Re: [PATCH v2 00/20] vfio/pci: Add CXL Type-2 device passthrough support
From: Dan Williams
Date: Tue Apr 14 2026 - 00:09:41 EST
Forgive me if any of the commentary below was already hashed out in the
v1 discussion. Your excellent changelog notes make catching up much
easier, thanks!
mhonap@ wrote:
> From: Manish Honap <mhonap@xxxxxxxxxx>
>
> CXL Type-2 accelerators (e.g. CXL.mem-capable GPUs) cannot be passed
> through to virtual machines with stock vfio-pci because the driver has
> no concept of HDM decoder management, DPA region exposure, or component
> register emulation. This series wires all of that into vfio-pci-core
> behind a new CONFIG_VFIO_CXL_CORE optional module, without requiring a
> variant driver.
>
> When a CXL Device DVSEC (Vendor ID 0x1E98, ID 0x0000) is detected at
> device open time, the driver:
>
> - Probes the HDM Decoder Capability block in the component registers
> and allocates a DPA region through the CXL subsystem. On devices
> where firmware has already committed a decoder, the kernel skips
> allocation and re-uses the committed range.
>
> - Builds a kernel-owned shadow of the HDM register block. The VMM
> reads and writes this shadow through a dedicated COMP_REGS VFIO
> region rather than touching the hardware directly. The kernel
> enforces CXL 3.1 bit-field rules: reserved bits, read-only bits,
> the COMMIT/COMMITTED latch, and the LOCK→0 reprogram path for
> firmware-committed decoders.
>
> - Exposes the DPA range as a second VFIO region (VFIO_REGION_SUBTYPE_CXL)

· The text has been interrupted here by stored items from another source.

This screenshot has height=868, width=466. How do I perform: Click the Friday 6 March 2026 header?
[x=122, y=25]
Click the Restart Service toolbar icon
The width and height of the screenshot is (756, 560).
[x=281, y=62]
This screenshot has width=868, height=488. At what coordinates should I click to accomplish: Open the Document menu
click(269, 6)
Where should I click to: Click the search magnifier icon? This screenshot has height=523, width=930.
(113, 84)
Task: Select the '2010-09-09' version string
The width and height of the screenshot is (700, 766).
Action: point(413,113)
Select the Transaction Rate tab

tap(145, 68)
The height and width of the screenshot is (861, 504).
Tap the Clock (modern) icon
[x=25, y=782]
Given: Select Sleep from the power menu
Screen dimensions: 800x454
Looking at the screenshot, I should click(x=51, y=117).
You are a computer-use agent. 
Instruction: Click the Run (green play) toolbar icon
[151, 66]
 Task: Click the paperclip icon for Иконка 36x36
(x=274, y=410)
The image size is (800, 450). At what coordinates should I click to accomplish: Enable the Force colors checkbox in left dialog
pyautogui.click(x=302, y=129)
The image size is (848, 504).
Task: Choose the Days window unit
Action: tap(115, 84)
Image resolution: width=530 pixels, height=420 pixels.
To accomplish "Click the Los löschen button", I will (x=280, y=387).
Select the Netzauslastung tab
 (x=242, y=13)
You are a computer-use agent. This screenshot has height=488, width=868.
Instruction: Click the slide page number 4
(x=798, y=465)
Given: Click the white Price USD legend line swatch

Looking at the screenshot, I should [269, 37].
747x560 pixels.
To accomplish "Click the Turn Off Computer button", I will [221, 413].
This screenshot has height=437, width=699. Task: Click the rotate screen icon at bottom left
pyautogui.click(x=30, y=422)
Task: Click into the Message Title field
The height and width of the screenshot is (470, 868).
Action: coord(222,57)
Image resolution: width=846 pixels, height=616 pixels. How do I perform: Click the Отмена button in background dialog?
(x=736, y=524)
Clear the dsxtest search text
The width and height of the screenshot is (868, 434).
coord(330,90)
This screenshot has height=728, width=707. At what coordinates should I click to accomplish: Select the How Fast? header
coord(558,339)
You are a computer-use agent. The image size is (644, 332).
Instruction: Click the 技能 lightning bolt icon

> backed by the kernel-assigned HPA. PTEs are inserted lazily on first
> page fault and torn down atomically under memory_lock during FLR.
I assume, or hope this means expose a CXL region as
VFIO_REGION_SUBTYPE_CXL, as DPA is a device-internal address space that
VFIO probably does not need to worry about. VFIO likely only needs to
care about system visible resource.
If / when interleaving arrives for CXL accelerators the 1:1 vfio-pci to
DPA to CXL region HPA association breaks. Ok, to assume 1:1 for now.
> - Intercepts writes to the CXL DVSEC configuration-space registers
> (Control, Status, Control2, Status2, Lock, Range Base) and replays
Range Base is ignored when global HDM Decoder Control is enabled. I
would hope that this enabling ditches CXL 1.x legacy wherever possible.
> them through a per-device vconfig shadow, enforcing RWL/RW1CS/RWO
> access semantics and the CONFIG_LOCK one-shot latch.
Linux should have no need to ever trigger CXL register bit locks. That
is only for firmware to make changes immutable if the firmware has
requirements that nothing moves for its own purposes.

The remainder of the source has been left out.